To do
I need an exact copy of the lines from the one containing "The width and" through the end of the records, without any pictures.

==*==

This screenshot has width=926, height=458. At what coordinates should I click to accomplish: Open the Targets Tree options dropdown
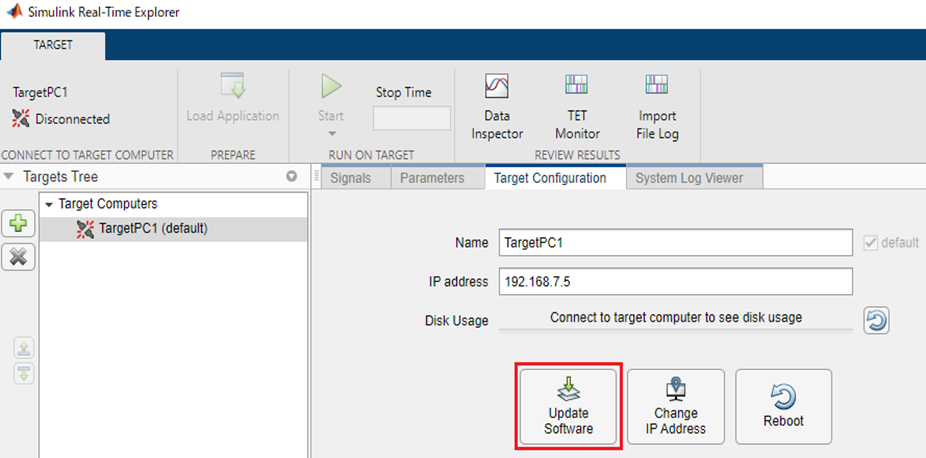[x=292, y=177]
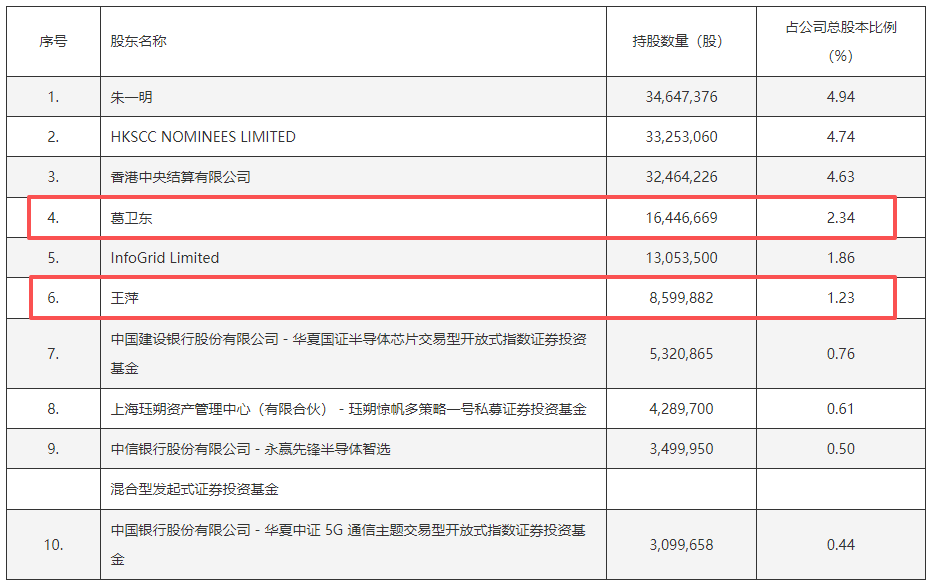Select the highlighted 葛卫东 row name
This screenshot has height=586, width=931.
131,218
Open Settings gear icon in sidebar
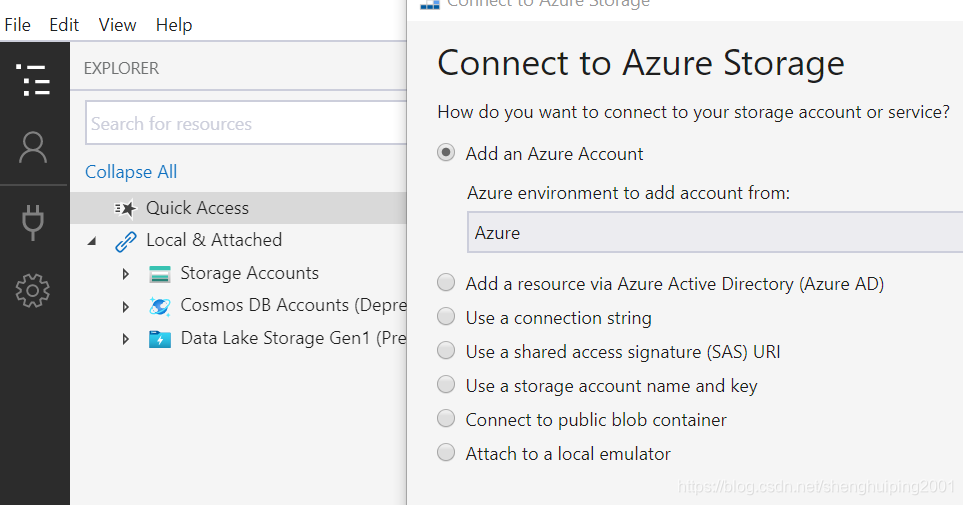 [x=33, y=291]
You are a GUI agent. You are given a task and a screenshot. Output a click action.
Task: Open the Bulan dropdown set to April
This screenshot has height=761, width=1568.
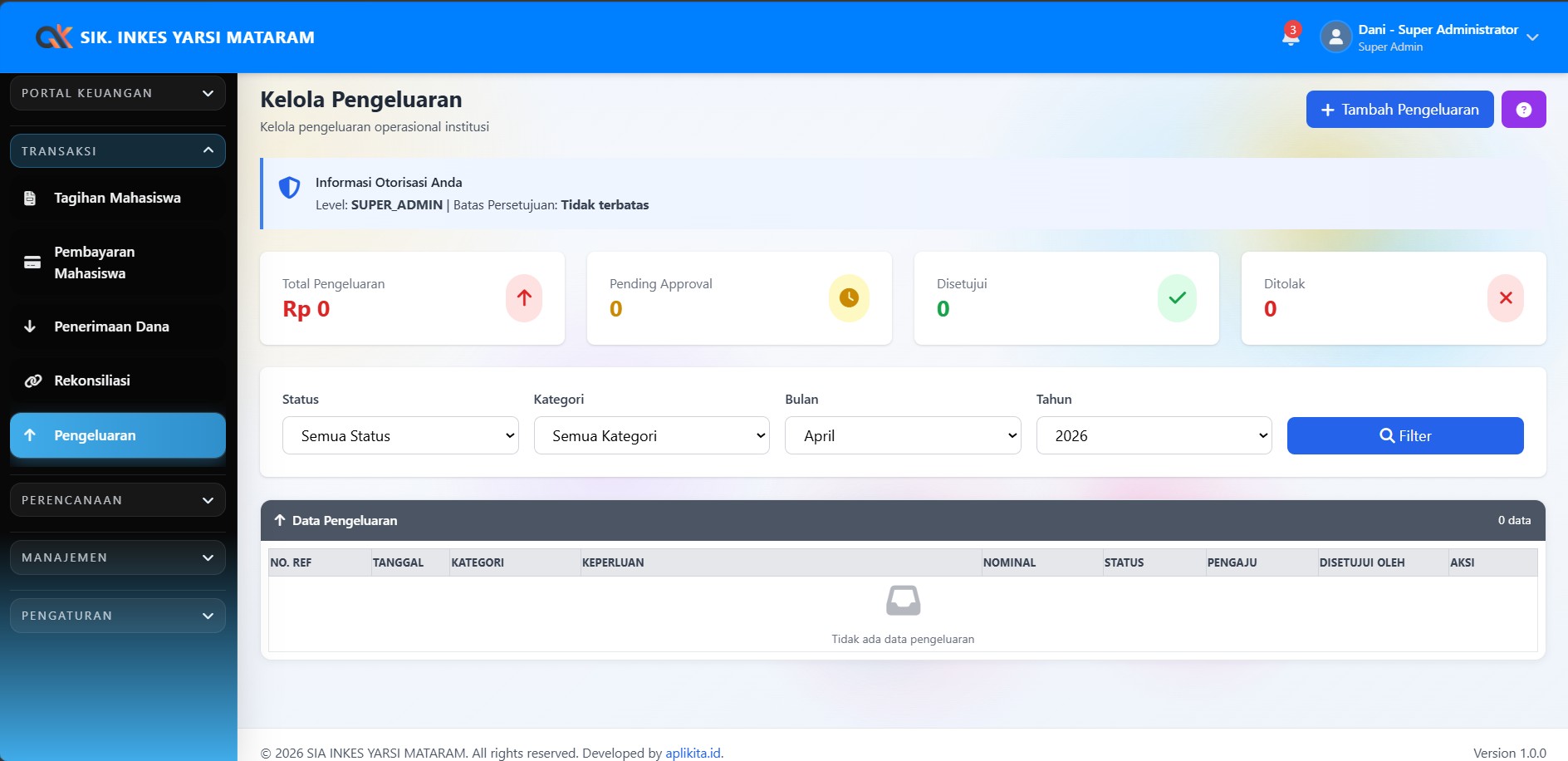point(903,436)
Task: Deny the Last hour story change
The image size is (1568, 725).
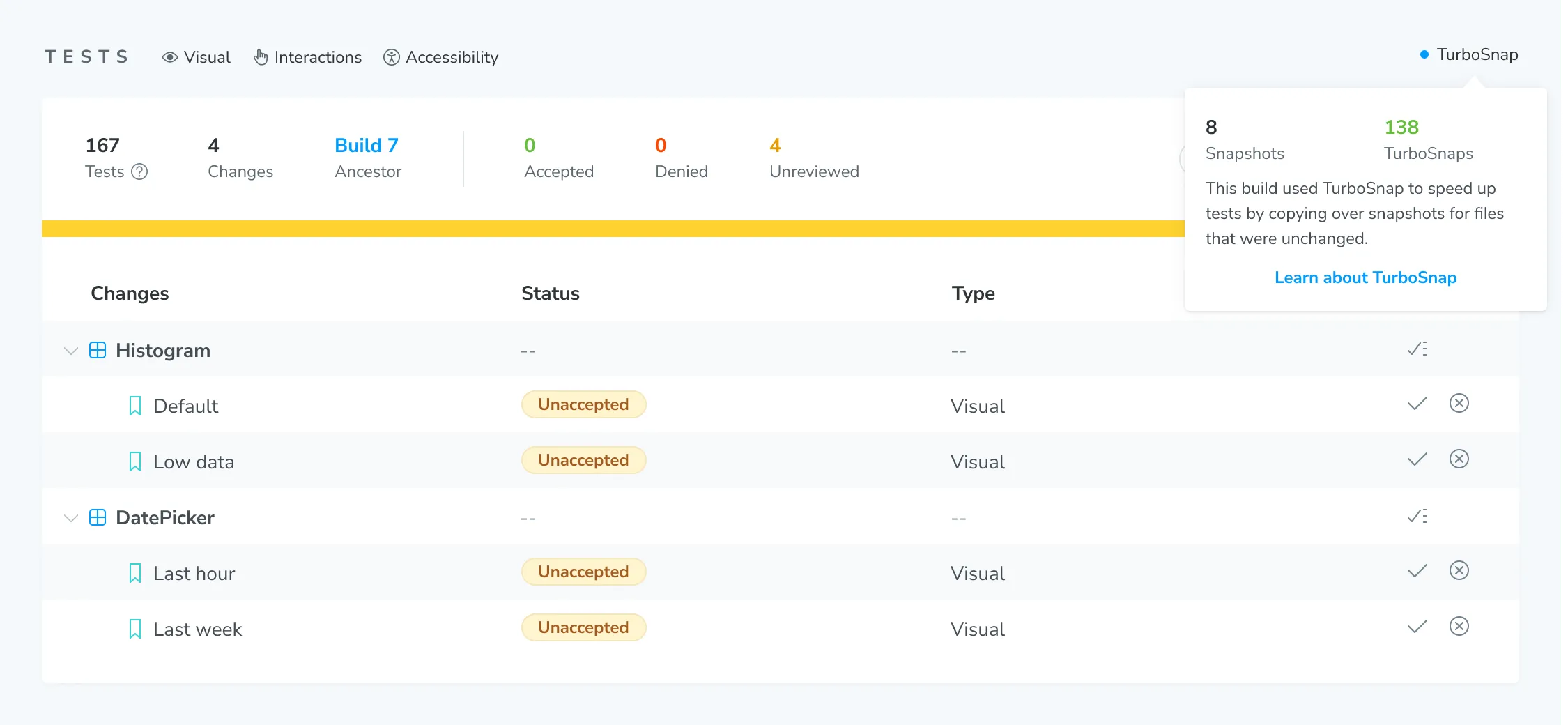Action: (1459, 571)
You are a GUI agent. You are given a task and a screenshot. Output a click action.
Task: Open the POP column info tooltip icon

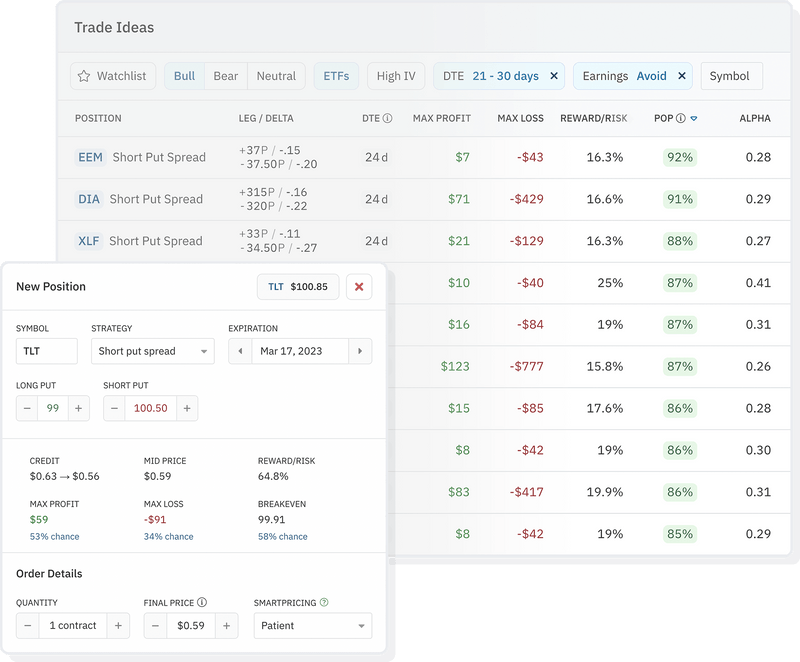point(678,118)
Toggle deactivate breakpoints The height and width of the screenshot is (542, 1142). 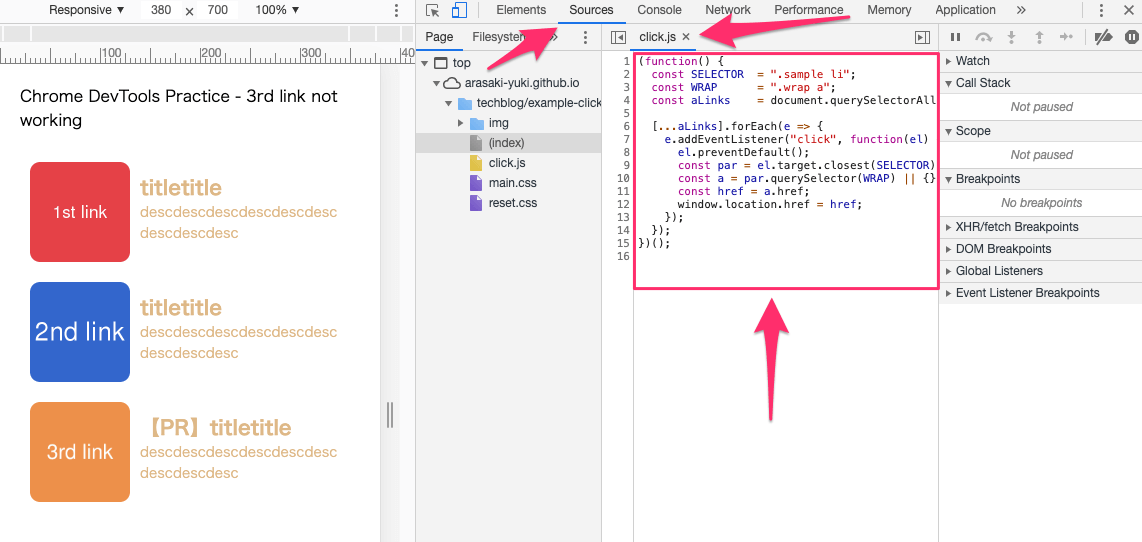1103,37
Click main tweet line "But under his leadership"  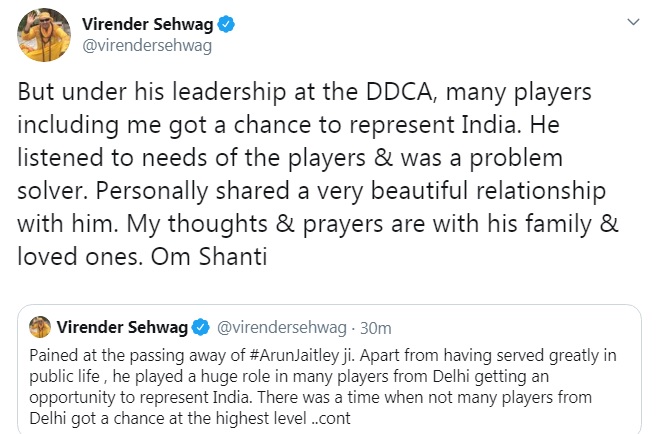click(x=151, y=92)
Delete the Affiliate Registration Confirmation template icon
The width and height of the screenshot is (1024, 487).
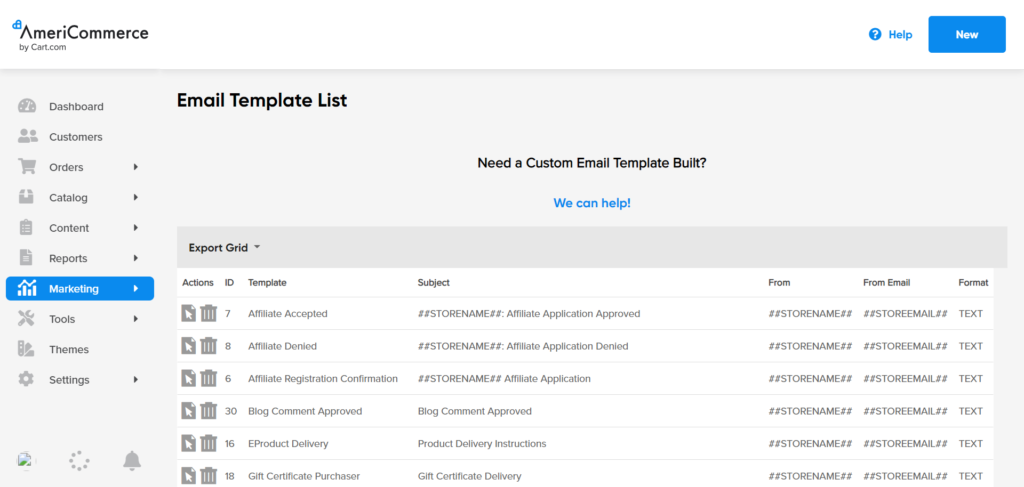pos(208,379)
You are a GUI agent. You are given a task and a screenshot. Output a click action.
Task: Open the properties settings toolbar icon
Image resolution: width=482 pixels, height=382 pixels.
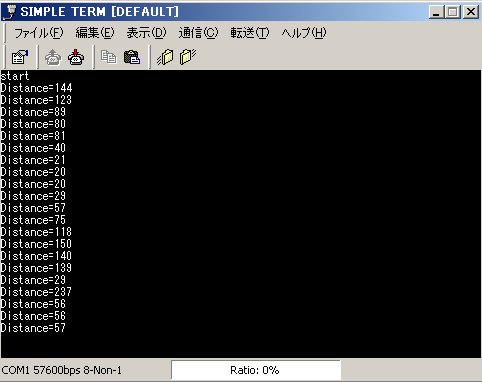click(x=20, y=57)
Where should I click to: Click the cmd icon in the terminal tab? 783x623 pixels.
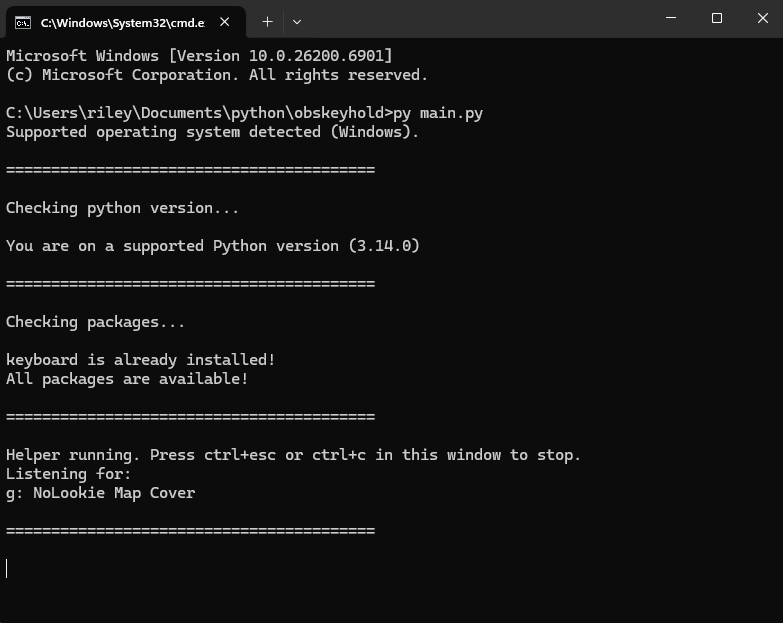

==*==

Solution to this exercise
The width and height of the screenshot is (1024, 487).
pos(208,379)
You are a GUI agent. You are given a task and a screenshot. Output a click action.
Task: Open the properties settings toolbar icon
Image resolution: width=482 pixels, height=382 pixels.
click(x=20, y=57)
Where should I click to: Click the cmd icon in the terminal tab? 783x623 pixels.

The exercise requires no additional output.